The cold temperatures didn't stop the firefighters from getting out their ladders to rescue a man from the upper level of a home that was on fire.
According to Battalion Chief Tim Scott, the fire started in the basement when some plastic that was too close to a heat source caught on fire.
"The guys performed very well," said Scott. "You revert back to that training when you are in a situation like that."
Scott told us there are many challenges that come with battling a blaze in the cold including hoses freezing to the ground, the water shooting from the hose creating slick surfaces, especially on the roof after that water freezes and the effects the temperature has on the firefighters themselves.
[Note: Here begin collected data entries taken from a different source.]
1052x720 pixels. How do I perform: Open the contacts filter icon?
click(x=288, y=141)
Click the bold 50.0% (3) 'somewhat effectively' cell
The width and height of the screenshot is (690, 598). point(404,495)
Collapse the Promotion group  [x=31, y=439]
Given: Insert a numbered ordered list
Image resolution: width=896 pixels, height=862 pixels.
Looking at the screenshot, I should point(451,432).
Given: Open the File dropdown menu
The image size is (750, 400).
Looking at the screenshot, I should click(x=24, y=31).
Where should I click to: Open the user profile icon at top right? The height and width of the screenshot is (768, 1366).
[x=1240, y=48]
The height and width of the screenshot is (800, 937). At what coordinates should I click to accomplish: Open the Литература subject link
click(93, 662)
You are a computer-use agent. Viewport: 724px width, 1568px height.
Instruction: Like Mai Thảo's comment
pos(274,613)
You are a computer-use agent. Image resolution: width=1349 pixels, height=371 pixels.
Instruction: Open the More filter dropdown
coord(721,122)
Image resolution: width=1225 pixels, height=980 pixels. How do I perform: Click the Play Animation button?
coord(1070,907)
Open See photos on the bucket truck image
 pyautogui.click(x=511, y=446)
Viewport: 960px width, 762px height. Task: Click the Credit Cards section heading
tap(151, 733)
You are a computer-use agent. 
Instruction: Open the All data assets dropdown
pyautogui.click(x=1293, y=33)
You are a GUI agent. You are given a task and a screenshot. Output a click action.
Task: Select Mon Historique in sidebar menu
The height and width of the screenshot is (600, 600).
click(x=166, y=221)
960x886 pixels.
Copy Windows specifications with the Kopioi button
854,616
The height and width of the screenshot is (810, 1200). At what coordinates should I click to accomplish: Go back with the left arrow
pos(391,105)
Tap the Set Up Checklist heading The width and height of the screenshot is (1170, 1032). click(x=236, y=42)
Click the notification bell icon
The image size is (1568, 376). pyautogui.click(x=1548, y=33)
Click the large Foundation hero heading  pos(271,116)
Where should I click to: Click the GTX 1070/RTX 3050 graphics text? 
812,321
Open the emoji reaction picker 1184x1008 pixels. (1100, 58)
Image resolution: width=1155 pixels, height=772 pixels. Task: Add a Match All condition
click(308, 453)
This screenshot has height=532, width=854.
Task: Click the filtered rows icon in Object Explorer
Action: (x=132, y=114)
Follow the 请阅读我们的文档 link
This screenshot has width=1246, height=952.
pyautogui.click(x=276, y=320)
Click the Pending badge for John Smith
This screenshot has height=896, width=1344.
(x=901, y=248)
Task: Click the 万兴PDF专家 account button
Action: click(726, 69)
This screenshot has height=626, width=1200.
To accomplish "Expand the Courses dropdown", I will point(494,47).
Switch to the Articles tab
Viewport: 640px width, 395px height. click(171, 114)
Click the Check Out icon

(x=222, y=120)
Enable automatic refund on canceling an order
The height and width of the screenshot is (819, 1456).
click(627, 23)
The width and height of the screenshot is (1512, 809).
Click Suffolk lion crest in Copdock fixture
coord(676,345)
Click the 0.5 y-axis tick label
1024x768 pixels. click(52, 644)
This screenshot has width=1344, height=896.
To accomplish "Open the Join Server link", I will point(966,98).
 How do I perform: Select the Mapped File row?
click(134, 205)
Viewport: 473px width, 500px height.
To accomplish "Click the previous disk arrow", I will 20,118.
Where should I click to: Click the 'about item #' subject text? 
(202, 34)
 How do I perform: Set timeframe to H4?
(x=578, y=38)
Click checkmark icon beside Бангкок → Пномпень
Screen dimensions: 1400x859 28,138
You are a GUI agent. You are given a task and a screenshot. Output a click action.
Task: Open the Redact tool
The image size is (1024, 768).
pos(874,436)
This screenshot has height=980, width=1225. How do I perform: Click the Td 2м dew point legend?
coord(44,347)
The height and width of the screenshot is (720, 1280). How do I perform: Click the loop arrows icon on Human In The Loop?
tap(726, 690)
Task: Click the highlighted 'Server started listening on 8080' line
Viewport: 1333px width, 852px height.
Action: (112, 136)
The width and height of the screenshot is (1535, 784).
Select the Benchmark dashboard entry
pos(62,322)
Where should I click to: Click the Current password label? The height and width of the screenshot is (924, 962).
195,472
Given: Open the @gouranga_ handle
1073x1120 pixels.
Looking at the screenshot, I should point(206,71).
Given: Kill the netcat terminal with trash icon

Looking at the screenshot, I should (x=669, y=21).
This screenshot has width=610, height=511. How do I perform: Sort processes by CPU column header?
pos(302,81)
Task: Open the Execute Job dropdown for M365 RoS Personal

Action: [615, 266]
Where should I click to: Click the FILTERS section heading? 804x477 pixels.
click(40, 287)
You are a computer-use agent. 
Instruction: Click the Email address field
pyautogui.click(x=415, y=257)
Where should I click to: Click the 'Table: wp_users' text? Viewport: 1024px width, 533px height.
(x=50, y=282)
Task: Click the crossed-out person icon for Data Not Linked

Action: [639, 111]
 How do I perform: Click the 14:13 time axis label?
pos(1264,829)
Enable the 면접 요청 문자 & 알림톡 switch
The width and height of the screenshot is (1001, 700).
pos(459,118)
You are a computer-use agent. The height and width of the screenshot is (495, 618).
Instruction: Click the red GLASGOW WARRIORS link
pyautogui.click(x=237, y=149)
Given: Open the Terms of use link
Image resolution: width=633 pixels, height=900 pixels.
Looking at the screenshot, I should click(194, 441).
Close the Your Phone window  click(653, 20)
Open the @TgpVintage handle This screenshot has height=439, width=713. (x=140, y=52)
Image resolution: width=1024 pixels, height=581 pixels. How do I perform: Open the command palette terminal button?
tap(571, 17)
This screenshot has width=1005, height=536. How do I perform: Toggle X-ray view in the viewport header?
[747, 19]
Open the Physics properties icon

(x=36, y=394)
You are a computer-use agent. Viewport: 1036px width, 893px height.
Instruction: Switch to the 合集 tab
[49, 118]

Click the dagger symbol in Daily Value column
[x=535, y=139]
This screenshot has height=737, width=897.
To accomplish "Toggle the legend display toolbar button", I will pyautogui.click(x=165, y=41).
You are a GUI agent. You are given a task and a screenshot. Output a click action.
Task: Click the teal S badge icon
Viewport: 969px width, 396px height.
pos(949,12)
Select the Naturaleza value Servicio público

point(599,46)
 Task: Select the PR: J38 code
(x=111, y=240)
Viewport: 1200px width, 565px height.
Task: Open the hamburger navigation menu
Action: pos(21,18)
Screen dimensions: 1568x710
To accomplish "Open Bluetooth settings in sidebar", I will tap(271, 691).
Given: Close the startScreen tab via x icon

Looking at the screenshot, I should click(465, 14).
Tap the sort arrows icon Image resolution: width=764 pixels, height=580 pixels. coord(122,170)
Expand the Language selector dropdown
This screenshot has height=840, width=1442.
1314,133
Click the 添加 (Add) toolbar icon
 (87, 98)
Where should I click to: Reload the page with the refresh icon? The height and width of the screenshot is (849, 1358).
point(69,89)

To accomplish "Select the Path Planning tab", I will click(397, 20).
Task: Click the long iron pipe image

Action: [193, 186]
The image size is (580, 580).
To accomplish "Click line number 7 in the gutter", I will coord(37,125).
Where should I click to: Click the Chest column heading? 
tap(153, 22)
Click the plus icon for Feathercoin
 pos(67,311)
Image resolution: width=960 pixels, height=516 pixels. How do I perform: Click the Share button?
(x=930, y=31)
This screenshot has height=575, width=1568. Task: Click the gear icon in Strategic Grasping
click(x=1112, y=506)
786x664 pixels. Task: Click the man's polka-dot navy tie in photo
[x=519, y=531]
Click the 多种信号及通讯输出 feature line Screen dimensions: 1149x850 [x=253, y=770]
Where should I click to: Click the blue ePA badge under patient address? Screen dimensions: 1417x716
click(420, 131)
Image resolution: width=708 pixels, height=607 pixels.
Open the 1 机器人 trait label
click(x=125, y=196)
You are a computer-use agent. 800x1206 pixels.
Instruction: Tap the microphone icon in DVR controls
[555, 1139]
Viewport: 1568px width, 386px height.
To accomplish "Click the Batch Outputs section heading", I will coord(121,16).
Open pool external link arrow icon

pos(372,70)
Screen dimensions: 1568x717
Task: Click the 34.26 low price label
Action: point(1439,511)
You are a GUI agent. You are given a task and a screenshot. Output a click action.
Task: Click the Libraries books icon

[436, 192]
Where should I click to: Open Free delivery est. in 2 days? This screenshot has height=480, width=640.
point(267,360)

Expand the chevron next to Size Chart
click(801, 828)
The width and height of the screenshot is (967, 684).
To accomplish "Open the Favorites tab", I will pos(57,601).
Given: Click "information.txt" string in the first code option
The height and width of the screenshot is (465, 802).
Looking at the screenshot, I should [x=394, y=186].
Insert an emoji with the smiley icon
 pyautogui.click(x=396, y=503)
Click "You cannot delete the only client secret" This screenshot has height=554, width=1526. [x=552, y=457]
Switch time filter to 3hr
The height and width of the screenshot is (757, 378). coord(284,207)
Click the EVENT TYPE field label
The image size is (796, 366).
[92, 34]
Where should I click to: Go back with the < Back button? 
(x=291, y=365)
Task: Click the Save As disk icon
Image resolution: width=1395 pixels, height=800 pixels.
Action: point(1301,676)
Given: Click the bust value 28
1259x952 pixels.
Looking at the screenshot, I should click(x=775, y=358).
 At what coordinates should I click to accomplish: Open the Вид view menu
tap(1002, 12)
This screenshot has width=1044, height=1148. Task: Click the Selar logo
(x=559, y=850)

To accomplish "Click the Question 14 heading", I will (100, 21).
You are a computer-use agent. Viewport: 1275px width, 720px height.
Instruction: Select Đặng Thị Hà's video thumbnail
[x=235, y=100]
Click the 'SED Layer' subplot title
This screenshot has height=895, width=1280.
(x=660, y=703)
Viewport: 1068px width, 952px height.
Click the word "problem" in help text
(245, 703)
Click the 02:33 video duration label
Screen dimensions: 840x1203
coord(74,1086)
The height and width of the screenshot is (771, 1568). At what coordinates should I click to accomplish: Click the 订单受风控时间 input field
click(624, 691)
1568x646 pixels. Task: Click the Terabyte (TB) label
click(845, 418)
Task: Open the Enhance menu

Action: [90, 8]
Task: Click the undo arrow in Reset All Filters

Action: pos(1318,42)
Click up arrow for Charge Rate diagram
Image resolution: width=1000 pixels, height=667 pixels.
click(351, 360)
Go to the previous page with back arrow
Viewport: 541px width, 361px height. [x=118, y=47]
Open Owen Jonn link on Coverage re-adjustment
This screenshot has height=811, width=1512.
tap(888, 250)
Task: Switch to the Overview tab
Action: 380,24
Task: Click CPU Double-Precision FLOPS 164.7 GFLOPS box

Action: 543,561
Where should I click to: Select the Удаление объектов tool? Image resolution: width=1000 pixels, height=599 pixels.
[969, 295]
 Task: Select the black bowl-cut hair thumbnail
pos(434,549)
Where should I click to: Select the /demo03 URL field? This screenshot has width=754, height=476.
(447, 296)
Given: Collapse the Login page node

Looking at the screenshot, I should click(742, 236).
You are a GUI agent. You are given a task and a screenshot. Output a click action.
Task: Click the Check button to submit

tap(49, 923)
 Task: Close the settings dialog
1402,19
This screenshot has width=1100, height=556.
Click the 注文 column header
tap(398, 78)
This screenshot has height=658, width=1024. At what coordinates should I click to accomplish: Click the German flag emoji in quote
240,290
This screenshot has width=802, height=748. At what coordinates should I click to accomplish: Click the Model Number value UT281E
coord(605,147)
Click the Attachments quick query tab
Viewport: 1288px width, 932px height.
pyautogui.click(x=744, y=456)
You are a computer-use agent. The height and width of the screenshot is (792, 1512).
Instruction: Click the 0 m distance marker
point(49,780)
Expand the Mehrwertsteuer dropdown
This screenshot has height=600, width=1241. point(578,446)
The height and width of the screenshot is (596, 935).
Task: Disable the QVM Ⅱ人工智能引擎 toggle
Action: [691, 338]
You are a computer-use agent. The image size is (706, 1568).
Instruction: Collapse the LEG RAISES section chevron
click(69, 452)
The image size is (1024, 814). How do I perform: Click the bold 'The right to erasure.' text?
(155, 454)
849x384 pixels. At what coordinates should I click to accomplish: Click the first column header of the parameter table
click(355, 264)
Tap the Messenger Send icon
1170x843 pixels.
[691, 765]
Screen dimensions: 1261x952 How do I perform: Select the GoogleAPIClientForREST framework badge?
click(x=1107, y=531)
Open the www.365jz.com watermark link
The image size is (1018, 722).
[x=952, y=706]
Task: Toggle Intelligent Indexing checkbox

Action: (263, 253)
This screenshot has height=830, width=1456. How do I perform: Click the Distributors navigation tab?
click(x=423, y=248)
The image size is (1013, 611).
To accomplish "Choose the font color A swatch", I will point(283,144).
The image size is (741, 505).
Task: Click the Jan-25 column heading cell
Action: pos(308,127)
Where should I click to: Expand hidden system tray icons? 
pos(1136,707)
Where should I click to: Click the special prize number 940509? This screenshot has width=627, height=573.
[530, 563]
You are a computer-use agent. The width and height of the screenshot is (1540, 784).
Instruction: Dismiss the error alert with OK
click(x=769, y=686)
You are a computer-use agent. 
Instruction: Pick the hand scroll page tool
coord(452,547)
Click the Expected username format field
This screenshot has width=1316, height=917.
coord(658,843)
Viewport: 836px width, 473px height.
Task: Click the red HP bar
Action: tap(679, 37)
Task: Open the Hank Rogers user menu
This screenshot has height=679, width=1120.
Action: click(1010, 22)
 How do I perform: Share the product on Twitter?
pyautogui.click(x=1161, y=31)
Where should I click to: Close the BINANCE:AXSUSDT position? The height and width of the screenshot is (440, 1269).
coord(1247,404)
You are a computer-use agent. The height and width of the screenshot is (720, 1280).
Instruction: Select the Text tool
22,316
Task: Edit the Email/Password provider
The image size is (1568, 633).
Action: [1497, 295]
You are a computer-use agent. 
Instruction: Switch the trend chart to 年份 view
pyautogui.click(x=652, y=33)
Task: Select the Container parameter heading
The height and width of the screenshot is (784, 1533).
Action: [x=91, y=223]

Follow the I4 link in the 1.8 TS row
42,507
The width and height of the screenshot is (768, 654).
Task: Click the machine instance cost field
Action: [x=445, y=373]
"Canyon County Paramedics assist us at all times on fires and they come out and set up a rehab station where guys can go in and get checked out, get warmed up and hydrated," said Scott. "We need to make sure we have enough guys so we can rotate guys in and out."
Scott said that homeowners should check their furnace once a year, check extension cords or Christmas lights to make sure they are clear of fire hazards and he says the biggest cause of a fire this time of year are space heaters.
He advises people to check their smoke detectors and told us fire departments will come to check on them for free, in addition during the winter months a working carbon monoxide detector can save lives.
Fortunately in this fire, nobody got injured, however, residents of the home were left out in the cold after their home suffered significant damage.
"The Caldwell Fire Department with our burn out fund has provided shelter for the occupants and they are also working with the Red Cross to give them the assistance that they need," said Scott.